An underlying pattern of behavior guiding brand strategy implementation emerged from these interviews. The model has six elements, all of which are important if an organization is going to build and embrace strong brands: company strategy, brand platform, culture, tools, brand governance system, and momentum (See Figure 5.1).

Illustration contains an oval in which two blocks are externally represented as company strategy and brand platform outside are linked to the oval. Within the oval there are four blocks depicted as the brand governance system, tools, momentum and culture where each of which is interconnected.

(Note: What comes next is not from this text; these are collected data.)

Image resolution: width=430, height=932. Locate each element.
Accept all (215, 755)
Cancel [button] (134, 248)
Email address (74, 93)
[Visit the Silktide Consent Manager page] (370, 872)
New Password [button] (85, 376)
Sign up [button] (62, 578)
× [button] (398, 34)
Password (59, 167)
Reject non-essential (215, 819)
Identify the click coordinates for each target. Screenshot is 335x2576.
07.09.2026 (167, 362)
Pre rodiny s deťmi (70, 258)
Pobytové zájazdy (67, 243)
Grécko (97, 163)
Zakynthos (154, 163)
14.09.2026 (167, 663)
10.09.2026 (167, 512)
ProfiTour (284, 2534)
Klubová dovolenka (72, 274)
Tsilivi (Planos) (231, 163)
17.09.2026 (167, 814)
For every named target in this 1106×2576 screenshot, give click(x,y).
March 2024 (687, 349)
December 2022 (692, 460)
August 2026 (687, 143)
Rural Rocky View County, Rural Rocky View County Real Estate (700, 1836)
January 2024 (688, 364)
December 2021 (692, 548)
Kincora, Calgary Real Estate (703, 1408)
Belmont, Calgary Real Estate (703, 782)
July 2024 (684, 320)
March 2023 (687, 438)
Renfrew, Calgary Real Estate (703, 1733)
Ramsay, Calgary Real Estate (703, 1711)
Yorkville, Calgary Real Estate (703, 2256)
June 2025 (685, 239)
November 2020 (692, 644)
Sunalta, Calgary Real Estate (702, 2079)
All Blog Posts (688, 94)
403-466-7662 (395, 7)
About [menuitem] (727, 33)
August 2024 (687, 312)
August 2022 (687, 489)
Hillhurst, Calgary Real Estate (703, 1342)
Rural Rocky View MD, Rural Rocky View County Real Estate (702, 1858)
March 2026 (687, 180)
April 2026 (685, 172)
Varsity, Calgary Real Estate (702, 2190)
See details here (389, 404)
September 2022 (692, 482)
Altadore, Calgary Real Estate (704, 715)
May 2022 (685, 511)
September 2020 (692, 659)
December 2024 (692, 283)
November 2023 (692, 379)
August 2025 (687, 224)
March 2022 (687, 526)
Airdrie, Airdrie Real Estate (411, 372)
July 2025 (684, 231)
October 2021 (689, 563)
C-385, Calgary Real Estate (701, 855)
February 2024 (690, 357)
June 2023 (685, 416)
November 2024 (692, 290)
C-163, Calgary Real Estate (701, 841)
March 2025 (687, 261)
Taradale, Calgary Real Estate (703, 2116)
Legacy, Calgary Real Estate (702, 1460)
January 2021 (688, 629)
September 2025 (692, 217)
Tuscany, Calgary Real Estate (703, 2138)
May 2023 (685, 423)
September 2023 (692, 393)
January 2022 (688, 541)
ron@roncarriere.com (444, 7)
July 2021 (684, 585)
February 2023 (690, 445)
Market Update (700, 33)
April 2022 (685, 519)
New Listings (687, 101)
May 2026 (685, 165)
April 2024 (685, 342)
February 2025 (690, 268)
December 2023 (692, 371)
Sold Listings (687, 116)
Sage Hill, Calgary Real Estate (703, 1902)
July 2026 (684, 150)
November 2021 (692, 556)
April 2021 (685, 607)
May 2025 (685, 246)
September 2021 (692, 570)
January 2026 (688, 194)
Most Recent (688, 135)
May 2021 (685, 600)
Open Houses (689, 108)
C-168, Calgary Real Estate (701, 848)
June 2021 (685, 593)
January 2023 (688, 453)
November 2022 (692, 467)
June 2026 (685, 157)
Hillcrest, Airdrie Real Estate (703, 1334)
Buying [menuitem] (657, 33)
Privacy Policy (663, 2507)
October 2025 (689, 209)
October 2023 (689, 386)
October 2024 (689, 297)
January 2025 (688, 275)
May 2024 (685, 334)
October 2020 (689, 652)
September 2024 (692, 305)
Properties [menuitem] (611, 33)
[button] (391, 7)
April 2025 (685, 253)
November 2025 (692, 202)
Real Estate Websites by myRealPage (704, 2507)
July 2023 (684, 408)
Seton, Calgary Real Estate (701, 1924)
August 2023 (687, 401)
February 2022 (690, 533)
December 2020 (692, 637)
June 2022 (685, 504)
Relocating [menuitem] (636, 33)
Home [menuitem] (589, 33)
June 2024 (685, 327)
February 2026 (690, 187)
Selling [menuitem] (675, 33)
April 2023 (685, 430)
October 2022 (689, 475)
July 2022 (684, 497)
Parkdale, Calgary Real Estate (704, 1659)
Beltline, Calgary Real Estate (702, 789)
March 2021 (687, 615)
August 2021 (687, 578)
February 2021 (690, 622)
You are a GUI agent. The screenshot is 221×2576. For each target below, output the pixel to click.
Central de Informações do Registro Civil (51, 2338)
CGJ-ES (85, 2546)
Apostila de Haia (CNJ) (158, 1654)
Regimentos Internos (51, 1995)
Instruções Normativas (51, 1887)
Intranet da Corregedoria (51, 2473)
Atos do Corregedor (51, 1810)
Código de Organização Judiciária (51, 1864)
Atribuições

Figure 5.1 Brand Strategy Implementation Model

The framework is designed to help organizations assess the quality of their orchestration and implementation practices. Ultimately, those practices support the ability to make smart decisions and deal with the trade-offs that are sometimes required to maintain a great brand. Sometimes a company needs to sacrifice short-term profitability in order to maintain brand quality, perhaps skipping a short-term promotion in order to maintain brand value. Luxury watch producer Richemont, for example, recently decided to buy back inventory from retailers in order to prevent discounting and gray-market sales that might damage the brand. Finance director Burkhart Grund explained the move this way: “We don’t believe that having our inventory in the gray market will help long-term brand equity, so that’s why we bought it back. That’s what the story is all about.”5

Company Strategy

Branding must be tightly linked to the overall company strategy. As a result, the first element is a statement of company strategy. How will the firm create value and drive results? How important are brands in this approach? If brands are not seen as a prime economic driver for the company, there is a risk that branding initiatives will lack support and fail to take hold. An organization focused on winning with a purely low-price strategy, for example, is not likely to invest heavily in brand building.

Brand Platform

The foundation of a brand is the branding platform—a clear definition of the desired brand associations. This includes brand positioning, brand character, and brand purpose.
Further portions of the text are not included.